## DOCUMENT TEXT

** START **

P.L. Bhargava, J.
1. This is an application under Article 227 of the Constitution of India. The prayer in the application is that an order, dated 3-7-1951, made by the City Magistrate of Banaras, under Section 522, Criminal P. C., be set aside. The order was made in the following circamstancea: The applicants, Sadho Singh, Badri Koeri, and Sheo Nath Koeri, were prosecuted for offences punishable under Sections 426, 447 and 506, Penal Code on a complaint filed by Baij Nath Vyas. They were tried by a Panchayati Adalat. The Adalat found Sadho Singh guilty under Sections 426 and 447, Penal Code, and convicted and sentenced him thereunder. Sadho I Singh was found not guilty under Section 506, Penal Code. The other two applicants were not found guilty of any offence, and they were acquitted. It appears that after the case against the applicants had been decided by the Panchayati Adalat, an application was moved before the City Magistrate of Banaras, for an order under Section 522, CriminalP. C., and thereupon the order complained of was made.
2. Learned counsel for the applicants has contended that the order in question was made without jurisdiction. On behalf of the complainant-opposite-party it has, however, been urged that, as a Court of revision, the City Magistrate had the jurisdiction to make the order under Sub-section (3) of Section 522, Criminal P. C. The reply of the applicants' counsel to the contention just mentioned is that the City Magistrate is not a Court of revision under the Code; and that the jurisdiction which he could exercise in revision under Section 85, U. P. Panchayat Raj Act was only, in certain circumstances, to quash the order made by the Panchayati Adalat or to cancel its jurisdiction.
3. Section 522, Criminal P. C., is in these terms:
'522 (1) Whenever a person is convicted of an offence attended by criminal force or show of force or by criminal intimidation and it appears to the Court that by such force or show of force or criminal intimidation any person has been dispossessed of any immoveable property, the Court may, if it thinks fit, when convicting such person or at any time within one month from the date of the conviction order the person dispossessed to be restored to the possession of the same.
(2) No such order shall prejudice any right or interest to or in such immoveable property which any person may be able to establish in a civil suit.
(3) An order under this section may be made by any Court of appeal, confirmation, reference or revision.'
4. Sub-section (1) of Section 522, Criminal P. C., empowers a Court trying a ease relating to an offence attended by criminal force or show of force or by criminal intimidation, if it appears to that Court that by such force or show of force or criminal intimidation any person has been dispossessed of any immoveable property, while convicting the person charged of such an offence or at any time within one month from the date of conviction to order the person dispossessed to be restored to the possession of the same. Admittedly, the City Magistrate was not trying the case against the applicants. Sub-section (3) of Section 522 empowers any Court of appeal, confirmation, reference or revision to make an order under Section 522. Before an order can be made under the said section it must be established that any person has been convicted of an offence attended by criminal force or show of force or by criminal intimidation and it must appear to the Court called upon to make the order that by such force or show of force or criminal intimidation any person has been dispossessed of any immoveable property.

** END **

## INFORMATION SHOWN
** START **

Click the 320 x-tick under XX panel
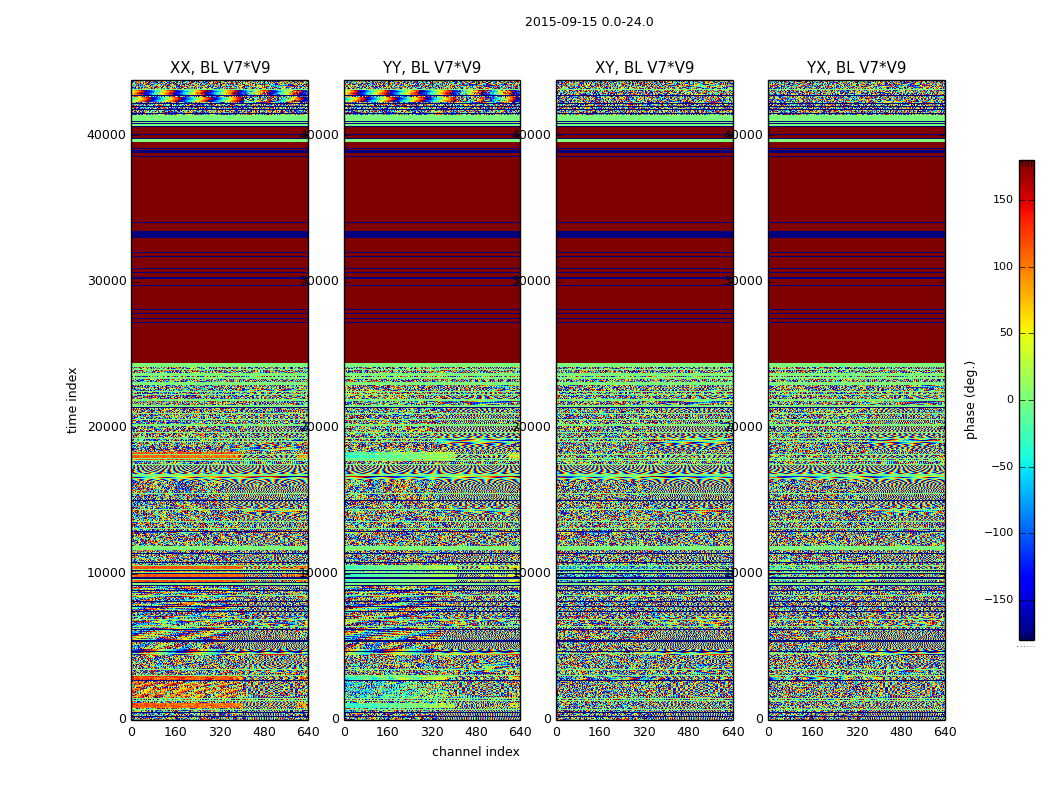 click(220, 732)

** END **

## DESCRIPTION OF THE TASK
Return the passage of the judgment from "3. Section 522, Criminal" to "a civil suit.", copied word for word.

## ANSWER TO THIS EXERCISE
3. Section 522, Criminal P. C., is in these terms:
'522 (1) Whenever a person is convicted of an offence attended by criminal force or show of force or by criminal intimidation and it appears to the Court that by such force or show of force or criminal intimidation any person has been dispossessed of any immoveable property, the Court may, if it thinks fit, when convicting such person or at any time within one month from the date of the conviction order the person dispossessed to be restored to the possession of the same.
(2) No such order shall prejudice any right or interest to or in such immoveable property which any person may be able to establish in a civil suit.